Marco Rubio is quickly emerging as a freewheeling big spender of special interest cash even as the U.S. Senate candidate sells himself as a fiscal hawk. The latest disclosure: As the young state lawmaker lined up support in 2003 and 2004 to become Florida House speaker, he blew through more than $600,000 stashed in a pair of political committees and never detailed how at least 20 percent of the money was spent. The expenses the Miami Republican did disclose suggest the money frequently went to subsidize his lifestyle or to employ relatives — not to support other House candidates as his donors would have expected.
With each new revelation about the self-indulgent spending by Rubio and other Republican leaders in recent years, the message could not be clearer. A lack of transparency in campaign finance has spawned a political culture in Florida where politicians' sense of entitlement, more than the public interest, is the key driver. Republican legislative leaders are now suggesting a return to banned "leadership funds" — the slush funds filled with hard-to-track cash from special interests — as a bizarre reform. But that would be barely palatable only if real-time disclosure of contributions and expenditures were disclosed, and lawmakers are not embracing that transparency.
The St. Petersburg Times/Miami Herald review of Rubio's two committees show he never accounted for $34,000 spent — a violation of the law. Rubio claimed another $71,000 he spent was paid out in sums under $500, allowing him to avoid disclosing who was paid. And $51,000 went to three credit cards for unidentified "travel expenses." He also paid several family members for political work.

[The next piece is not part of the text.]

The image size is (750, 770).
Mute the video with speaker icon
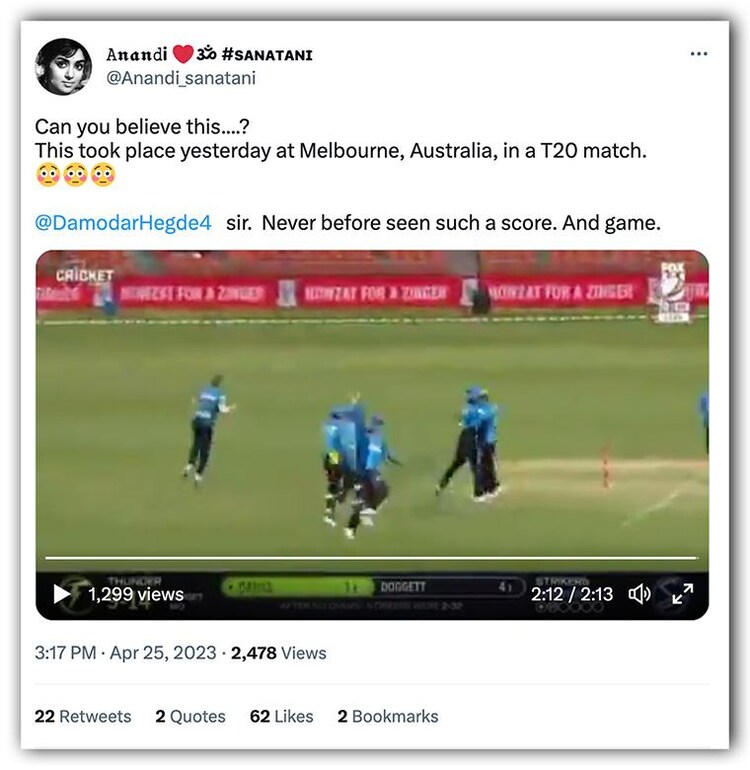[639, 594]
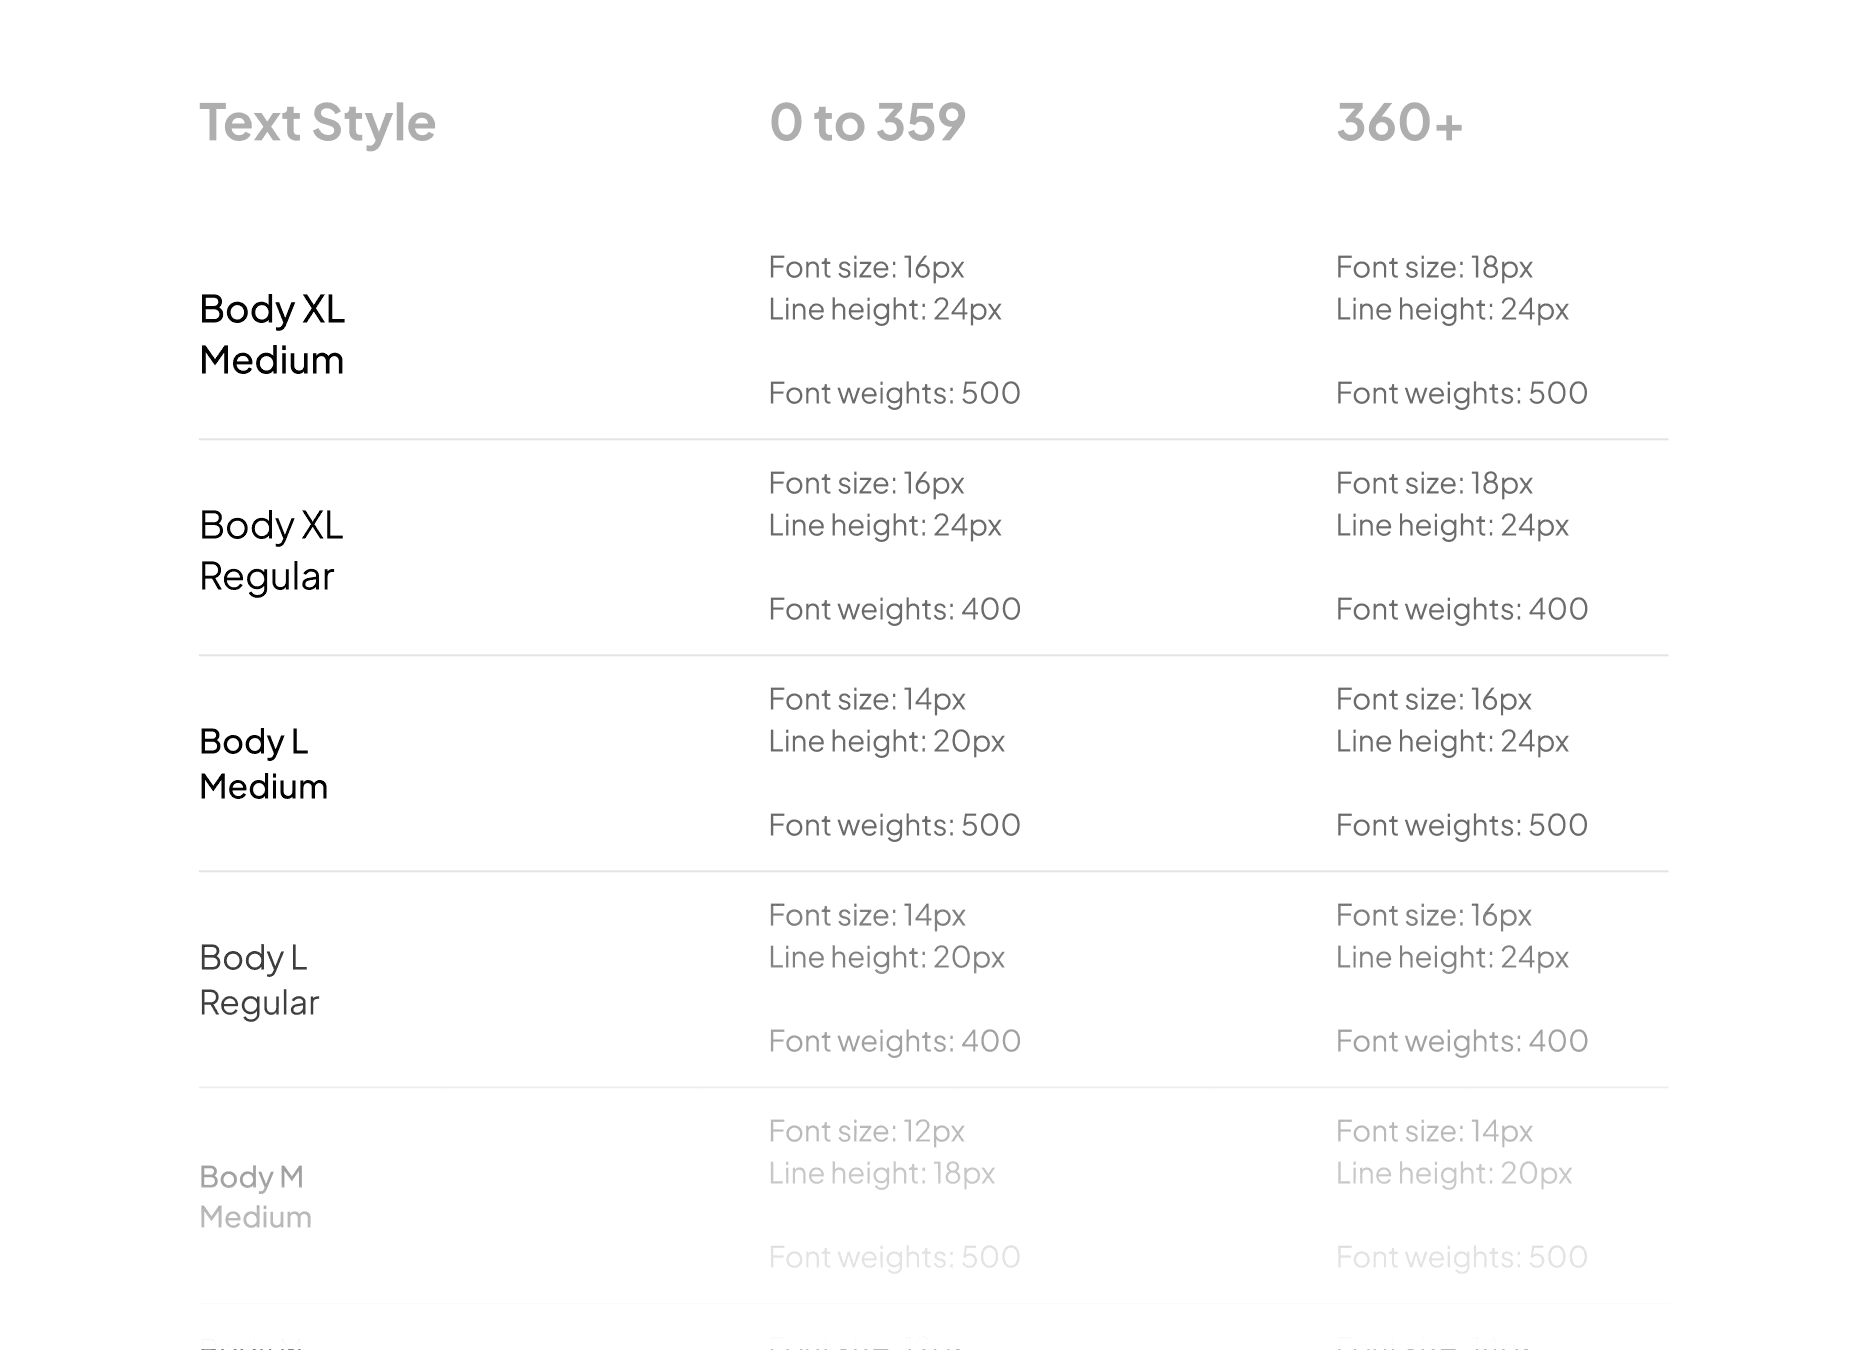Select 'Font weights: 400' under 360+ for Body L Regular

1461,1041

These disclosures are just the latest to show how Rubio exploited the perks of political office and subsidized his lifestyle as he climbed to power. Previous Times/Herald reviews have discovered he double-billed the Republican Party of Florida and state taxpayers for $3,000 in travel — money he has since pledged to return. He also billed the Republican Party for meals on the same days he received a taxpayer subsidy to be in Tallahassee. And there are lingering questions about the extensive use of state party credit cards by Rubio and other Republicans.

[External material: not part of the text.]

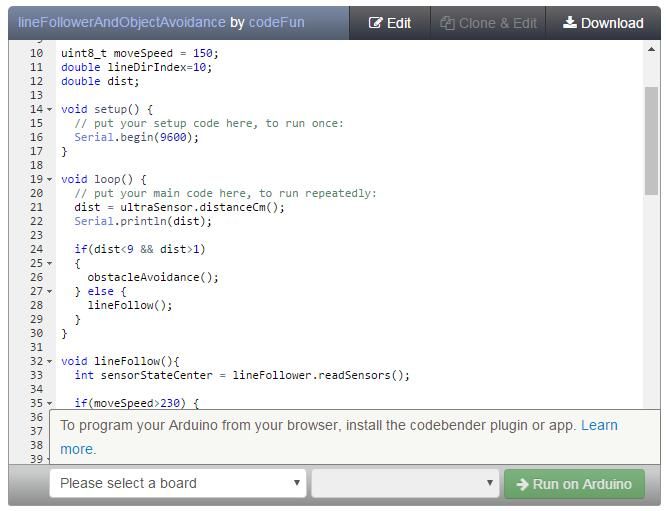The width and height of the screenshot is (666, 511).
Task: Fold the if block at line 25
Action: pyautogui.click(x=49, y=264)
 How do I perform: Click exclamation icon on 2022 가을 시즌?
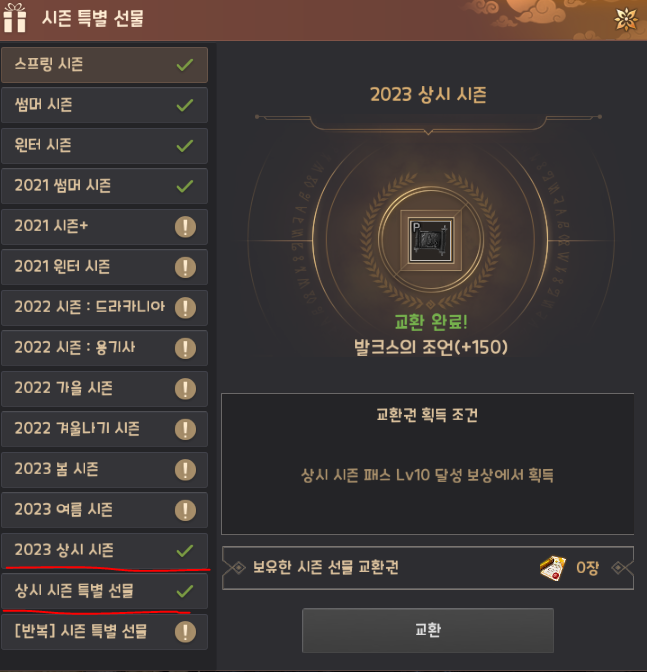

Rubio's campaign staffers claim that sloppy paperwork, not willful disregard of the law, is to blame. They point out that Rubio was spending political donations, not taxpayer money, in most cases. But such rationalization is a product of the corrupt culture in which they work. Donations to the Republican Party of Florida or to one of Rubio's committees are supposed to be used to influence elections and public policy, not to enhance one person's lifestyle. Rubio, the alleged outsider candidate for Senate, looks awfully like a veteran insider who manipulated the system and avoided accountability.